Function template:
func_name <- function(arg1, arg2, ...) {
func_code_here
return(object_to_return)
}
In this template:
function_name is what you decide to call your function. This is usually a verb that describes what the function does; e.g., ‘get_max_diff’, ‘get_first_year’, …
arg1 this is the name of an argument (again you decide what the name is). This is what you will call the input when you are within the body of the function code
function_code_here is where you write the code. This is where you transform your inputs into the output
Remember that a function takes input (which could be multiple things), does something to that input, and then returns some kind of output.
Take your function for a spin, does it return the correct values?
32 F = 0 C
50 F = 10 C
61 F = 16.11 C
212 F = 100 C
-40 F = -40 C
2a. Given the following code chunk for reading buoy data files in for each year, describe the following:
buoy_1987 <- read_csv('./data/buoydata/44013_1987.csv', na = c("99", "999"))
buoy_1988 <- read_csv('./data/buoydata/44013_1988.csv', na = c("99", "999"))
buoy_1989 <- read_csv('./data/buoydata/44013_1989.csv', na = c("99", "999"))
buoy_1990 <- read_csv('./data/buoydata/44013_1990.csv', na = c("99", "999"))
2b. Use the str_c() function to write a function that creates the filename for each year. I’ve given you an example below if we were using str_c for just 1986. Consider this your starting point to build out a function.
str_c("./data/buoydata/44013_", 1986, ".csv", sep = "")

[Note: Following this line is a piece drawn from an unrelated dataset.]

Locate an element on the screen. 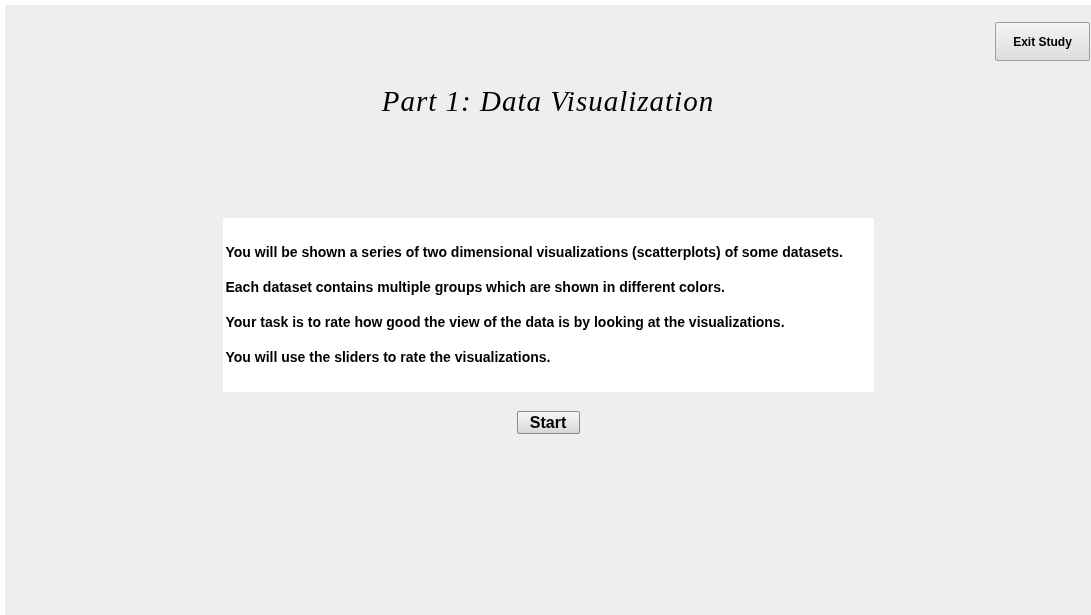 This screenshot has width=1091, height=615. exit-study-button: Exit Study is located at coordinates (1042, 42).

## [1] "./data/buoydata/44013_1986.csv"
Extra credit (2 points): Check out the glue package and do the same thing with glue()
.
2c. Complete the skeleton of this function based on the work that you have done up to now. Describe, in words, what is happening in every step.

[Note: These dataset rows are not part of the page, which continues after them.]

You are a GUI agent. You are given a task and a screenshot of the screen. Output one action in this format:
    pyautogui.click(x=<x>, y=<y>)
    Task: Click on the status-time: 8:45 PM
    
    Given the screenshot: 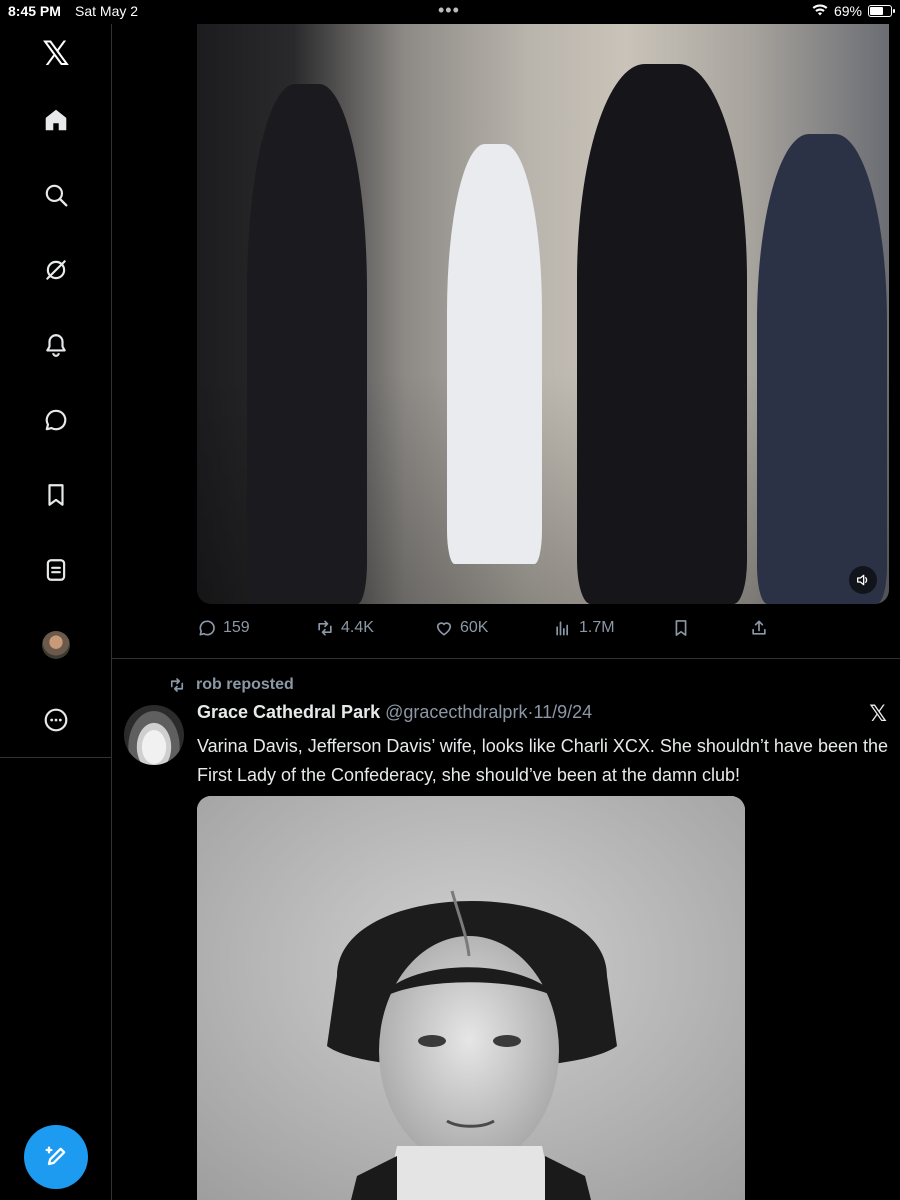 What is the action you would take?
    pyautogui.click(x=34, y=11)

read_buoy <- function(_________){
filename <- ___________________________
a_buoy <- read_csv(________________, ____________________)
return(___________)
}
2d. Amend the read_buoy function to allow for a variable buoy number (currently we are using data from buoy 44013, but there are many other numbers/names that could be used!), directory location of the file, and year.
2e. Apply the workflow that you used in 2a - 2c to create a function to clean up the data using a dplyr workflow that will work for 1987, 2000, and 2007 Have it generate daily averaged wave heights and temperatures as well as renaming all of the columns to something understandable. Begin by writing a dplyr workflow for one data frame at a time. Then generalize it. Remember to ask yourself the following questions:
If you are not sure of some of these things, remember to run the code chunks bit by bit, putting in test values (e.g., one year of data) to ensure that you know what you are working with, what each line is doing, and what the final returned value is. Your answer might look similar to what we did in class, or, very different depending on how you write the function.

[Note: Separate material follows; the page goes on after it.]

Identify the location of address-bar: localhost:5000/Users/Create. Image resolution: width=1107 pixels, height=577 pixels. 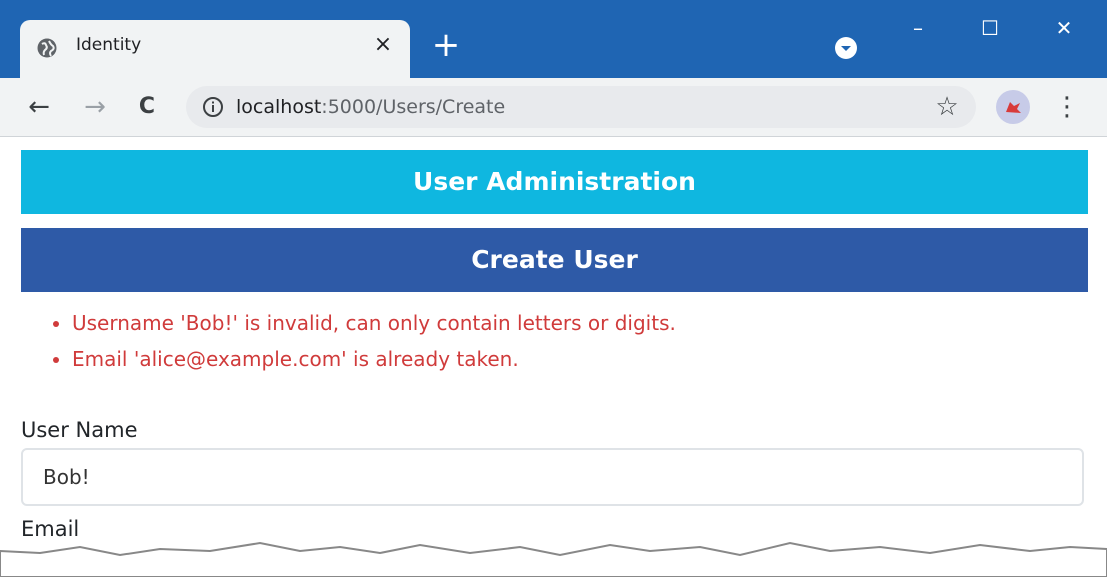
(581, 107).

3A-C. Using all that we previously created in the functions week and/or this homework, create a set of functions that, once a buoy is read in, returns a two facet ggplot2 object of a histogram of the difference between wind speed (WSPD) and gust speed (GST) and between the air temperature (ATMP) and water temperature (WTMP), so that you can later format and style it as you’d like. E.C.(+1 per question) Break the templates below into smaller modular functions.
gust_increase_hist <- function(a_year){
#get the cleaned buoy data
#create a long data frame with each row as a data point, measuring either
#difference between air and water OR wind speed and gust speed - one row per measurement
#with a column that says WHAT that measurement is
#create a plot
}
buoy_measured_diff_long <- function(a_buoy){
#with one buoy
#calculate differences between ATMP and WTMP as well as WSPD and GST
#pivot to make it long
#return the modified data
}
plot_dual_hist <- function(summarized_buoy){
#create a ggplot with a single variable as the x
#make a histogram
#facet by the measurement type
}
#test it out!
Based on the data set you’re planning to use for your final, do you need to write any functions to clean the data as you bring it in? If so, describe it, and take a stab at writing it. If not, show us that the data loads cleanly.
With the data you just loaded, make one visualization. But, before you do, articulate a question you want to answer with said visualization. What do you think you will see? Now make the plot. Did you see what you expected? What did the data tell you?